Once upon a time it was believed that greedy insurance companies were bad for patients - now they are a sign of the have's and have nots. A new analysis in Neurosurgery finds that brain tumor patients with private insurance have fewer medical complications and thus are in the hospital less than those who are on Medicaid or were uninsured between 2002 and 2011.

Uninsured, who would all be under Medicaid today, and Medicaid patients were also at greater risk of developing a new medical condition in the hospital and 25 percent more likely to die during their stay. Those same patients ended up in a nursing home, rehabilitation center or hospice more frequently than people who had private insurance, according to nationwide data from 566,346 hospital admissions involving brain tumor cases.

People who are uninsured or use Medicaid also are less likely to benefit from early detection of brain tumors because they have less access to health care than those with private insurance, said Dr. Kristopher G. Hooten, a resident in the UF College of Medicine's department of neurosurgery and the study's lead author.

When brain tumor patients are hospitalized, much has already happened that affects their medical prognosis, Hooten said.

"When private-insurance patients start to have a problem, it gets picked up really fast. They go to a primary doctor, who makes a quick referral to a neurologist or neurosurgeon," he said.

People who use Medicaid don't always have that benefit, sometimes waiting and then going to an emergency room when their symptoms are more severe. That ultimately affects a patient's outcome.

"It's both an access-to-care and a quality-of-care issue before patients are admitted. (Uninsured or Medicaid patients) come in when their brain tumors are more advanced," Hooten said.

Once hospitalized, patients with private insurance and those on Medicaid also fared differently, the study found. The Medicaid patients were more prone to certain kinds of infections, postoperative respiratory issues and problems with blood sugar control.

They also were more at risk for so-called "hospital-acquired conditions," including pressure ulcers and vascular catheter infections. Medicaid and uninsured patients were almost twice as likely to have blood sugar problems compared with those with private insurance.

That isn't because hospitals treated individual patients differently based on their insurance. Instead, Hooten said, the Medicaid patients are more likely to have a broader set of medical problems.
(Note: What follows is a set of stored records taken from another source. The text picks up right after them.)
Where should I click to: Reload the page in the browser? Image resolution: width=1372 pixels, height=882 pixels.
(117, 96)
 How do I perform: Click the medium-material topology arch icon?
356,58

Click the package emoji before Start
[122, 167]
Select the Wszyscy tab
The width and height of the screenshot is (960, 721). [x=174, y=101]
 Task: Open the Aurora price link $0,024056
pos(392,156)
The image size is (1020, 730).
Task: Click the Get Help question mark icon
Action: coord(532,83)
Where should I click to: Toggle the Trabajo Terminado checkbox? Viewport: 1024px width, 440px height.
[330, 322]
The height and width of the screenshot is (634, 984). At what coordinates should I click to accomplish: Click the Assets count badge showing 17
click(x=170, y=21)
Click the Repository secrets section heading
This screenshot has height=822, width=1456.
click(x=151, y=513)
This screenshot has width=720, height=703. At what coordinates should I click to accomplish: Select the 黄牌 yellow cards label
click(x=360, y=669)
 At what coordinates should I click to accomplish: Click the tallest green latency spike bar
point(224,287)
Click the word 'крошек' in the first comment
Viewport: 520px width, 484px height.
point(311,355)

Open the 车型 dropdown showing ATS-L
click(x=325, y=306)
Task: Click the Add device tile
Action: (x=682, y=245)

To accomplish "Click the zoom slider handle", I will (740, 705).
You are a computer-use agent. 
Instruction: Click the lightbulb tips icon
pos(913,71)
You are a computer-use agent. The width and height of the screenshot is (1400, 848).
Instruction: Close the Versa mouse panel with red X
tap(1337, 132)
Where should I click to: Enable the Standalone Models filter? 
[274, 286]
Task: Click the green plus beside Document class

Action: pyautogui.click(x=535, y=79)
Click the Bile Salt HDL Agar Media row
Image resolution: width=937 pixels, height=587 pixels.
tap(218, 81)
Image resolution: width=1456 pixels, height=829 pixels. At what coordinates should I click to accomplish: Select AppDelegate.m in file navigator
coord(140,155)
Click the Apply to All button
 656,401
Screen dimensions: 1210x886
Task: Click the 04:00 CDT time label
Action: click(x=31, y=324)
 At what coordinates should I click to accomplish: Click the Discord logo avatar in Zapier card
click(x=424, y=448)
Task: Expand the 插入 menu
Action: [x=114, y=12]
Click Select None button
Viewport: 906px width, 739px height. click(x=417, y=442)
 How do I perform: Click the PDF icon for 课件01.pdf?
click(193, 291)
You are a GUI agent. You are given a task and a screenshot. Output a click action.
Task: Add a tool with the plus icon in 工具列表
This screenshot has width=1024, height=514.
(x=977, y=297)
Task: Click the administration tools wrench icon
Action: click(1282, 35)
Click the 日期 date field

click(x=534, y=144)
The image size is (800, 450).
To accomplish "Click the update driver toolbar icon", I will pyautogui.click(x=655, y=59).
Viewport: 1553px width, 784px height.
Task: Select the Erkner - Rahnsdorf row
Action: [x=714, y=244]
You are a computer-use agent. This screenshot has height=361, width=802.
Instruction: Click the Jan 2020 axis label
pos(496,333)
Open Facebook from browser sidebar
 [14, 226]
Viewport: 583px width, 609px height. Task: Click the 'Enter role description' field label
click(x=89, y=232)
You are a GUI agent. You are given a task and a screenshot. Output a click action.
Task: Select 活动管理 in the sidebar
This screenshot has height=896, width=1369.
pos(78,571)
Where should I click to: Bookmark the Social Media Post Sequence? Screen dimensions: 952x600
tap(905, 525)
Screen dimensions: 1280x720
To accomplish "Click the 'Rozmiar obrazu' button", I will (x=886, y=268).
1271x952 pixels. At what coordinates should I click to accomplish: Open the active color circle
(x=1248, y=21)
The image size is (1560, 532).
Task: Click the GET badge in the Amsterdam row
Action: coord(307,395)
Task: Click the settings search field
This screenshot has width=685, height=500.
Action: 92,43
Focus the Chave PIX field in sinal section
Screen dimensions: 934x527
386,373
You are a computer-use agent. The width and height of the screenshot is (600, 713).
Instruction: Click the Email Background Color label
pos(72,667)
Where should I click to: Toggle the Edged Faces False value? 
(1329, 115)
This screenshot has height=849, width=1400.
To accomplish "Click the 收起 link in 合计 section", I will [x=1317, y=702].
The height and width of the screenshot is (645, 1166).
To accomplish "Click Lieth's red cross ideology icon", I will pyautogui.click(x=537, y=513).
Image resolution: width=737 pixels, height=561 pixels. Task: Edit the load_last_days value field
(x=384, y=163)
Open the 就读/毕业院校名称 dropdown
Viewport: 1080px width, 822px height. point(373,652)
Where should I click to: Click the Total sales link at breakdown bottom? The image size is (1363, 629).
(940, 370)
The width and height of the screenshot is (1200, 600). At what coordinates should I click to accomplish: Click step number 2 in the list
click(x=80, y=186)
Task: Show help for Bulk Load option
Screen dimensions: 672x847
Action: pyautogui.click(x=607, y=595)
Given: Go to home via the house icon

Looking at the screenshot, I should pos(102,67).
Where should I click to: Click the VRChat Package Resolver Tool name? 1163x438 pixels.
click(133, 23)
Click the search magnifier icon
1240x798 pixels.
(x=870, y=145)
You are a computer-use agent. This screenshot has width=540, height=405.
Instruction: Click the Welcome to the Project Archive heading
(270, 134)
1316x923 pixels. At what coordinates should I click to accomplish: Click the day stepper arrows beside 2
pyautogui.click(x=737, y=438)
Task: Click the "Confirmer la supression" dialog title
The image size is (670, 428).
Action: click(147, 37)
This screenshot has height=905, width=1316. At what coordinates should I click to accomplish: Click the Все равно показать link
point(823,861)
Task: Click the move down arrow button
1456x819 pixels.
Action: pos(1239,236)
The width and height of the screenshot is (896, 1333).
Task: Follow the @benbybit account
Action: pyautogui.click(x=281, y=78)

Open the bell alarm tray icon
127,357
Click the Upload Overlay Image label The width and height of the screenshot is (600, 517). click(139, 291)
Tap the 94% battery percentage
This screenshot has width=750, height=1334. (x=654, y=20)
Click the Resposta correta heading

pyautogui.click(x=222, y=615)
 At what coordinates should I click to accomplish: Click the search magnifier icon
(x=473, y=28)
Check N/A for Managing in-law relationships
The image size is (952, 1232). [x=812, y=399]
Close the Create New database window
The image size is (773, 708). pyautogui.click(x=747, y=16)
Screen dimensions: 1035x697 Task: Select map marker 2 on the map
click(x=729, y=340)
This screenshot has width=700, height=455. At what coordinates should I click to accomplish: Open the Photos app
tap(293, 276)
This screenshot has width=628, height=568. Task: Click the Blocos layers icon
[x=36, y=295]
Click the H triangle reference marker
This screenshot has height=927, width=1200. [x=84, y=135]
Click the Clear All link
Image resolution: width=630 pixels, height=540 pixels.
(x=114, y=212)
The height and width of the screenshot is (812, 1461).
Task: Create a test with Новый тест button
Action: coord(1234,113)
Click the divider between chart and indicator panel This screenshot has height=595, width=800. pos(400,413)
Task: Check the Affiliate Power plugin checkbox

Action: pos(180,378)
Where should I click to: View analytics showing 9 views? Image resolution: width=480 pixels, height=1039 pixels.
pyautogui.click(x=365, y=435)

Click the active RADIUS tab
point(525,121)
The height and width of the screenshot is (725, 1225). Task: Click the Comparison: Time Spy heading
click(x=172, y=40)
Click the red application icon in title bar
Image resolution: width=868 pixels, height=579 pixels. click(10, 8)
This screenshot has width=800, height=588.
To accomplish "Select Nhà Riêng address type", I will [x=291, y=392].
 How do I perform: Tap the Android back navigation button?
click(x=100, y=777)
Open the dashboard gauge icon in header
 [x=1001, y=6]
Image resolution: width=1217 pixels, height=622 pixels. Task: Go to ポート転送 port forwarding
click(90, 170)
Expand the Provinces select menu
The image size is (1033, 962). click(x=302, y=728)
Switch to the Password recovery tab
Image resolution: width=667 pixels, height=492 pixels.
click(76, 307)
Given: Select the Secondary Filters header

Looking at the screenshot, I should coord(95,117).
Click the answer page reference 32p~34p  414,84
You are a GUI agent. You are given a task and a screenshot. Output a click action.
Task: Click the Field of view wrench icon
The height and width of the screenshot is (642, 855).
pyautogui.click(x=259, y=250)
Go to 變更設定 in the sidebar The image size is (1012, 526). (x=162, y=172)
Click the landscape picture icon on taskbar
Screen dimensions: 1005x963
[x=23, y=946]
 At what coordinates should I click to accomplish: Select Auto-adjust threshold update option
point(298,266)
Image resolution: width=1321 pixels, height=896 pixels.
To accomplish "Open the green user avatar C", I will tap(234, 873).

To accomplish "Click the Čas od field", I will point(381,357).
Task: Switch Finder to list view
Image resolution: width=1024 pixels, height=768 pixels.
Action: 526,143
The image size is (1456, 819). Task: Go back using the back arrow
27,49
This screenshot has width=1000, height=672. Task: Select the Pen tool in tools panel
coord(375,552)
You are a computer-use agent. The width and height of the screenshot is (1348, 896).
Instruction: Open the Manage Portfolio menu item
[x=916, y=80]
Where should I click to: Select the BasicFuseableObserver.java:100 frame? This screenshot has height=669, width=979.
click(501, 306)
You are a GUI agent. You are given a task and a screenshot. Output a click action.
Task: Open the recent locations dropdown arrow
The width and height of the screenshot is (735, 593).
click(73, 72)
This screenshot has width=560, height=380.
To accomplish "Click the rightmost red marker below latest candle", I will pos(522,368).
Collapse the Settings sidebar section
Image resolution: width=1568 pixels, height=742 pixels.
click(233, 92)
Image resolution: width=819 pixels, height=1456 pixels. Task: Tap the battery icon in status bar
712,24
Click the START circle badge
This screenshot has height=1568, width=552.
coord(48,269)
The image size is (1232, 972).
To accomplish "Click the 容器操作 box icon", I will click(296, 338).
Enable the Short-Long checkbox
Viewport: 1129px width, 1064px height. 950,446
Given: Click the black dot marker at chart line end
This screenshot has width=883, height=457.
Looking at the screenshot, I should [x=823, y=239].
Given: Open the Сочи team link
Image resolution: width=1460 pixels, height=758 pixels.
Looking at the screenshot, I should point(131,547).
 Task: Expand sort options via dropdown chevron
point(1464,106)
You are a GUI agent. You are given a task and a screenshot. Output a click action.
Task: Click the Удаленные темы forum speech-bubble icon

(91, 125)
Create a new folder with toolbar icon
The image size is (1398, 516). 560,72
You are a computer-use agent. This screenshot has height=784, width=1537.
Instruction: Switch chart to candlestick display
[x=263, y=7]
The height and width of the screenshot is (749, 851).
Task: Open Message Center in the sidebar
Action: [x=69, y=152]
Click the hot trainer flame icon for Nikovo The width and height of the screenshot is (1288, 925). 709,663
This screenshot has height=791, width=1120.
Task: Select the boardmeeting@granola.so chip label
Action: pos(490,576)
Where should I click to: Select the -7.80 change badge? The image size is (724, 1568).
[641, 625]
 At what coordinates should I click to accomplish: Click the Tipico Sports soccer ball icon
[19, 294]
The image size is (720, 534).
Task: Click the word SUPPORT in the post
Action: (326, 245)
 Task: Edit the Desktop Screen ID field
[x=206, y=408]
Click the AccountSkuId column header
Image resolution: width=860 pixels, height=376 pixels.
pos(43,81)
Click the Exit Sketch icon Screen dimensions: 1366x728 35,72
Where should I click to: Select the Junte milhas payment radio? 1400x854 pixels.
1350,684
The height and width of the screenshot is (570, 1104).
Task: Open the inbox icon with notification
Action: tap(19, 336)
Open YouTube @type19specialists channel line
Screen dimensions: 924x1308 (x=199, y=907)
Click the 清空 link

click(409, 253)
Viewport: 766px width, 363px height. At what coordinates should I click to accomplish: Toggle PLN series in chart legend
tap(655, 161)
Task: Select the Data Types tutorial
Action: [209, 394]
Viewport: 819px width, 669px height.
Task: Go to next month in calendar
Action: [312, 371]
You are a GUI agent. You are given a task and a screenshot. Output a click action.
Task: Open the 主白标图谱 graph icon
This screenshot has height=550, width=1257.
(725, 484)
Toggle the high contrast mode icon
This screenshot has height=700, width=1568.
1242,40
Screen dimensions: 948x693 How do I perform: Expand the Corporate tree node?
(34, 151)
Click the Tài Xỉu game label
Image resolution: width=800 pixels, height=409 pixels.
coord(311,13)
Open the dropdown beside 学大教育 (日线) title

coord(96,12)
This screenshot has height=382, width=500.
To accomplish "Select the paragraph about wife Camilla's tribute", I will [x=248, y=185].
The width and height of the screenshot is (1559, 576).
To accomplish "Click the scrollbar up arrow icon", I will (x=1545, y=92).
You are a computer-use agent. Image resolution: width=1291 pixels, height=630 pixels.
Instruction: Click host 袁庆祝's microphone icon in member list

All of those factors contribute to longer hospital stays, a higher death rate and a greater likelihood that Medicaid recipients and the uninsured will end up in a nursing home, rehabilitation center or hospice rather than going home, the study found. After adjusting for all of the hospital and patient factors, the outcomes and occurrence in hospital-acquired conditions were similar. However, Medicaid and uninsured patients still had an unexplained longer length of stay, which may be a direct result of their insurance status.

Researchers hope their findings will be used in several ways. Those include helping patients by identifying conditions like obesity and poor nutrition that put them at greater risk for other medical problems.

The findings also show how a federal agency's current method of comparing hospitals' quality could benefit from more precise information about patient populations. Hospitals that care for higher-risk Medicaid and uninsured patients should be judged differently than those that have more privately insured patients, said Dr. Maryam Rahman, an assistant professor in the UF department of neurosurgery and the senior author of the study. Some hospitals might publicize a negligible complication rate for a certain condition, but that alone doesn't tell the whole story.

"It's not due to the fact that they're amazing deliverers of health care, it's just that they take care of a low-risk population," she said.

Data used by the UF Health researchers came from the National Inpatient Sample, the largest health care database of its kind in the United States. The sampling did not identify patients or specify the hospitals where they were treated, Rahman said.

Hooten and Rahman hope that the findings will be used to affect health care policy and improve disparities in medical care.

"This type of research is important from a global standpoint to understand what goes into quality assessment, how hospitals are ranked based on quality and which patients are potentially high-risk. The true benefit is identifying areas of improvement and making things better for patients," Rahman said.